**What this task involves**
Rewrite the entries between the line holding "389x299 pixels." and the line holding "(x=17, y=148)", inclusive, as a numbered list, leaving out any blank lines.

**Extracted data**
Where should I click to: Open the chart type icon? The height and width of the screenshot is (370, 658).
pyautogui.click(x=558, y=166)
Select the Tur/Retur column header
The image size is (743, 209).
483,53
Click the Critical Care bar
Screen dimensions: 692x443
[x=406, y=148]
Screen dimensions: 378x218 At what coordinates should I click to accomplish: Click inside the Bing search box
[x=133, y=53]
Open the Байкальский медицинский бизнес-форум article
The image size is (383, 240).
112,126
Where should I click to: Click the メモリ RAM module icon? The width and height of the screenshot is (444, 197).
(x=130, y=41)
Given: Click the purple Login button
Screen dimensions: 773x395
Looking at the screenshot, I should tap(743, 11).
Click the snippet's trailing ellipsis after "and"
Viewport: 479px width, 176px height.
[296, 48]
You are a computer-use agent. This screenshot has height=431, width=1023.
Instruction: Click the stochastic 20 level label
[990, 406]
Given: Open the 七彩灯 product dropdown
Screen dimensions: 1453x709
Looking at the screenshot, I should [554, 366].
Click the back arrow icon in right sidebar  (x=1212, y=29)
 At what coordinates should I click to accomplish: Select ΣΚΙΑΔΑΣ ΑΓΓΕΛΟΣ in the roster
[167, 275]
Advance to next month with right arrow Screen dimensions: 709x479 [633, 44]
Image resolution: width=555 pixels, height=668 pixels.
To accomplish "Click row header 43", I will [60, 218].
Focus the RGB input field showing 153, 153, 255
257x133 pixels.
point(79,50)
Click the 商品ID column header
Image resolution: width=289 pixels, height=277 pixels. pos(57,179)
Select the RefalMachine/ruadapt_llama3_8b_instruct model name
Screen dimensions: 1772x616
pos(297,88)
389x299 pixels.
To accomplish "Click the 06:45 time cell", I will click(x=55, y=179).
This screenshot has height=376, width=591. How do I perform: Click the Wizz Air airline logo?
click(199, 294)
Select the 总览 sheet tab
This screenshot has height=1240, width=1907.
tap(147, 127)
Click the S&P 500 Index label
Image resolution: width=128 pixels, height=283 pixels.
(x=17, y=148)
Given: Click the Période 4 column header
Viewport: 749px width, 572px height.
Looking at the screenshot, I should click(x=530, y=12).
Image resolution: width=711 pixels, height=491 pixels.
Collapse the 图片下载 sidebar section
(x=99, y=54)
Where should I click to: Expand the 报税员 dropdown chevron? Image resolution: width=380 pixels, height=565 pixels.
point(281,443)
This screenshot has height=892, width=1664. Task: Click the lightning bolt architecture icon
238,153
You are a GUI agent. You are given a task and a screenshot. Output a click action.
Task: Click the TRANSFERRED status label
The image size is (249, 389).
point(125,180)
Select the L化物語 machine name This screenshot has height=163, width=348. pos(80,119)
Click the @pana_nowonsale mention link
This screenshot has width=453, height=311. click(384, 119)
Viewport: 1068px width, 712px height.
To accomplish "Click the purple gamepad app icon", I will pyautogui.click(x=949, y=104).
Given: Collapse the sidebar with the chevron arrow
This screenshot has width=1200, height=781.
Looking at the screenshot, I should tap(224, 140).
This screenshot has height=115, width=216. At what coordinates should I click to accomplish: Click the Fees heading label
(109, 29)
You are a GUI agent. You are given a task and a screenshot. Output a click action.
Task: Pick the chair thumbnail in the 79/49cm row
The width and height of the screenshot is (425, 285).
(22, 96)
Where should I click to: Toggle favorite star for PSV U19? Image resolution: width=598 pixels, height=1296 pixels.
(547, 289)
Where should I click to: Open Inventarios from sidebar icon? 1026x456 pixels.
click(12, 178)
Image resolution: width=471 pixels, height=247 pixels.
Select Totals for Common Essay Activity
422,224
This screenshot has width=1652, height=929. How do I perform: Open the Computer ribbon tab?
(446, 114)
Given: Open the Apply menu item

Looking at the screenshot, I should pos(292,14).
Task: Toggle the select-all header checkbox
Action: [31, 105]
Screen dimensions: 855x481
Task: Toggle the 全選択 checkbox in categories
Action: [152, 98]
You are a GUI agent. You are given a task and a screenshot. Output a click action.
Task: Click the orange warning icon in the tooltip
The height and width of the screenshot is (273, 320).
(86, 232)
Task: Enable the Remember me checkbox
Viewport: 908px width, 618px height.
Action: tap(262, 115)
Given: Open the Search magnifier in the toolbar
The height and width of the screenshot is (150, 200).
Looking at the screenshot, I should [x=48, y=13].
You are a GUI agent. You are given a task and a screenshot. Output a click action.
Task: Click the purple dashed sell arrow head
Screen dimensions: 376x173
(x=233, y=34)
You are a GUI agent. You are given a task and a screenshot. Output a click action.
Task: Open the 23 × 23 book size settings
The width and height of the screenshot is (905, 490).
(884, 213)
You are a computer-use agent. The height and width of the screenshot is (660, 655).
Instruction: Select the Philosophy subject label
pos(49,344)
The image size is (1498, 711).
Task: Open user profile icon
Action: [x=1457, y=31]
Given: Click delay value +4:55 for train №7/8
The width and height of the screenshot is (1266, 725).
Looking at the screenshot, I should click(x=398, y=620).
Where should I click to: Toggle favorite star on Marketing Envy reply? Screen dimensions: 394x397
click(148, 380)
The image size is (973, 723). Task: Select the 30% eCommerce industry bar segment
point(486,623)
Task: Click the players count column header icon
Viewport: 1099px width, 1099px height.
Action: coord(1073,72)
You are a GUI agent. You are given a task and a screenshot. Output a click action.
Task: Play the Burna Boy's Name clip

**Exercise answer**
1. 389x299 pixels.
2. To accomplish "Click the 06:45 time cell", I will click(x=55, y=179).
3. This screenshot has height=376, width=591. How do I perform: Click the Wizz Air airline logo?
4. click(199, 294)
5. Select the 总览 sheet tab
6. This screenshot has height=1240, width=1907.
7. tap(147, 127)
8. Click the S&P 500 Index label
9. Image resolution: width=128 pixels, height=283 pixels.
10. (x=17, y=148)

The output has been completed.